交差点などに来ると、胸に下げた紙を周囲の人に助けを求め(多分紙には盲ろう者なので助けて欲しいと書かれているのだろう)、周囲の人は気軽に彼を助けていた。
日本では、「人に迷惑をかけてまで・・・」と言う思いが本人にも家族にも強くあって、なかなか気軽に援助を求めることができないようだ。
この報道を見て、日本とアメリカの間にはまだ大きな隔たりがあると感じた。
アメリカには「アメリカ障害者法」と言うのがあり、『教育機関・公共施設・雇用などあらゆる分野で障害を理由にした差別を禁止』している。
それで、大学などでも一定の学力に達していれば盲ろう者でも大学に入学でき、大学が通訳などを提供しなければならない。
自立を目指す盲ろう者は「ヘレンケラーナショナルセンター」で、必要な訓練が受けられる。
日本の盲ろう者の代表的な人物である福島智さん(東京大学先端科学技術研究センター教授)も出演されて、盲ろう者の心情を説明された。
私も何度か福島さんの出席された会議の通訳をした際にお目にかかったことがあるが、とても積極的に盲ろう者の社会参加を訴えている。

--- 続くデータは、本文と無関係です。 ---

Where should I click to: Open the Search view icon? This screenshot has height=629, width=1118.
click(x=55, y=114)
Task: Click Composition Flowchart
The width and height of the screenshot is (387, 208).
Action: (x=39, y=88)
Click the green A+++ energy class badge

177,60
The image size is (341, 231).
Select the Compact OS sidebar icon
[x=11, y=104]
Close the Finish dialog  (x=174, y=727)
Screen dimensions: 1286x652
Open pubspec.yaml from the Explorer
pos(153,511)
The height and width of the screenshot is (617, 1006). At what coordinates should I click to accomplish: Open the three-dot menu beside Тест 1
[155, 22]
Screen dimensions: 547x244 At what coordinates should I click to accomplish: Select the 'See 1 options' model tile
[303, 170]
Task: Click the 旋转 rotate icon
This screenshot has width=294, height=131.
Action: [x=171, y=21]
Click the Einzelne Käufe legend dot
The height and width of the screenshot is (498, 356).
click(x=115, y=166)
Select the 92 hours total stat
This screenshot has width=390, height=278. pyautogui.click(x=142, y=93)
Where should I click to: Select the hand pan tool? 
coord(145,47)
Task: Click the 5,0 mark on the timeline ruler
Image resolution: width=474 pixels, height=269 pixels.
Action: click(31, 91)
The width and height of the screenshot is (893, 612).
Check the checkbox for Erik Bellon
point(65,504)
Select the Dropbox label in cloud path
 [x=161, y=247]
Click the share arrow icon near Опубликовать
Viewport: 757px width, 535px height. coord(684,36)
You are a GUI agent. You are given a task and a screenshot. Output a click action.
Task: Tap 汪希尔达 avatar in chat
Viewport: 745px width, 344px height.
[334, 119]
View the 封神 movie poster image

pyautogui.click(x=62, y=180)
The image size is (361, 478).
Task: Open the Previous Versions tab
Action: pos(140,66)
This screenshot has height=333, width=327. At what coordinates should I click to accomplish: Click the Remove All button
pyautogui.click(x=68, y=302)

アメリカの障害者に対する考え方は「“障害は個性である”、足りないところは出来る人が補ってやればよい」
「共に生きる」という精神である。
日本でも、私が通訳ガイドとして働いている時は「共生」を強く教えられた。
でも、現実はそうではないようだ。
日本も一般の人々の間にアメリカ並みの理解と共生の精神が育ってくれることを願っている。
今、私が生活している中国は障害者の社会参加が全くないようで、街でろう者に出逢うことはほとんどない。
中国に行ったら中国手話を学んでボランティアなどに参加したいと意気込んでいたのだが・・・。
白杖を持った盲人にもまして、盲ろう者にも会うことは無い。
13億もの人口があるのに・・・・障害者が居ないはずはないのだけど・・・・・・。
早く中国にも障害者が社会参加できる時が来ることを祈っている。